Dataset entries
◇ ◇ ◇
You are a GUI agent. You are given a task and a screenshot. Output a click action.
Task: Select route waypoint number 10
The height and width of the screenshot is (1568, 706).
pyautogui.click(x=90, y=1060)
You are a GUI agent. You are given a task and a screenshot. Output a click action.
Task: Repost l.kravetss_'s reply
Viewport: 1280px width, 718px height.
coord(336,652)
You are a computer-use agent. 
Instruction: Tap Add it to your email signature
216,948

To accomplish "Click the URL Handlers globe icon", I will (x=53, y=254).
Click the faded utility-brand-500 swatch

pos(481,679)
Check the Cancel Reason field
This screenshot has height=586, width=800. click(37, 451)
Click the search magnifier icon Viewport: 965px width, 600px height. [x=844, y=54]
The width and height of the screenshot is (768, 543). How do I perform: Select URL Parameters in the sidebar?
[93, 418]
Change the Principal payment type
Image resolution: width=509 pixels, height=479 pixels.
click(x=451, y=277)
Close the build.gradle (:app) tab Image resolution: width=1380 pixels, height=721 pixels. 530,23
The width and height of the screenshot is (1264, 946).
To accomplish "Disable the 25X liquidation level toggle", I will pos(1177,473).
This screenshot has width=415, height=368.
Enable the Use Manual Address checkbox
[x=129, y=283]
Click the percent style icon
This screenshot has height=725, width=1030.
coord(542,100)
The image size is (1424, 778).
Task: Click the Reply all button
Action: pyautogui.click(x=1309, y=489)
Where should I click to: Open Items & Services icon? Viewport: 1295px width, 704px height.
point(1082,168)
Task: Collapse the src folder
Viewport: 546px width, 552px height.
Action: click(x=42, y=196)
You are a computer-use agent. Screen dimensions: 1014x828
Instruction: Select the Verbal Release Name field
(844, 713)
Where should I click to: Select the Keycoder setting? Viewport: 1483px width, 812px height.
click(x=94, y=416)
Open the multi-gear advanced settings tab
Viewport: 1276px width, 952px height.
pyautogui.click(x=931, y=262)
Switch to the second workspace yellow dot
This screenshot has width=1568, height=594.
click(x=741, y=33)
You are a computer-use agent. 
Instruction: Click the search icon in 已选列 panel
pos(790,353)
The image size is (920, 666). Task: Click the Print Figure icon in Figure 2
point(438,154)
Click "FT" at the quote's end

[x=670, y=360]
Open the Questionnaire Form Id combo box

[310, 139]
◇ ◇ ◇
Print the data word for word.

You are a GUI agent. You are given a task and a screenshot. Output a click action.
Task: Select route waypoint number 10
The height and width of the screenshot is (1568, 706).
pyautogui.click(x=90, y=1060)
You are a GUI agent. You are given a task and a screenshot. Output a click action.
Task: Repost l.kravetss_'s reply
Viewport: 1280px width, 718px height.
coord(336,652)
You are a computer-use agent. 
Instruction: Tap Add it to your email signature
216,948

To accomplish "Click the URL Handlers globe icon", I will (x=53, y=254).
Click the faded utility-brand-500 swatch

pos(481,679)
Check the Cancel Reason field
This screenshot has height=586, width=800. click(37, 451)
Click the search magnifier icon Viewport: 965px width, 600px height. [x=844, y=54]
The width and height of the screenshot is (768, 543). How do I perform: Select URL Parameters in the sidebar?
[93, 418]
Change the Principal payment type
Image resolution: width=509 pixels, height=479 pixels.
click(x=451, y=277)
Close the build.gradle (:app) tab Image resolution: width=1380 pixels, height=721 pixels. 530,23
The width and height of the screenshot is (1264, 946).
To accomplish "Disable the 25X liquidation level toggle", I will pos(1177,473).
This screenshot has width=415, height=368.
Enable the Use Manual Address checkbox
[x=129, y=283]
Click the percent style icon
This screenshot has height=725, width=1030.
coord(542,100)
The image size is (1424, 778).
Task: Click the Reply all button
Action: pyautogui.click(x=1309, y=489)
Where should I click to: Open Items & Services icon? Viewport: 1295px width, 704px height.
point(1082,168)
Task: Collapse the src folder
Viewport: 546px width, 552px height.
Action: click(x=42, y=196)
You are a computer-use agent. Screen dimensions: 1014x828
Instruction: Select the Verbal Release Name field
(844, 713)
Where should I click to: Select the Keycoder setting? Viewport: 1483px width, 812px height.
click(x=94, y=416)
Open the multi-gear advanced settings tab
Viewport: 1276px width, 952px height.
pyautogui.click(x=931, y=262)
Switch to the second workspace yellow dot
This screenshot has width=1568, height=594.
click(x=741, y=33)
You are a computer-use agent. 
Instruction: Click the search icon in 已选列 panel
pos(790,353)
The image size is (920, 666). Task: Click the Print Figure icon in Figure 2
point(438,154)
Click "FT" at the quote's end

[x=670, y=360]
Open the Questionnaire Form Id combo box

[310, 139]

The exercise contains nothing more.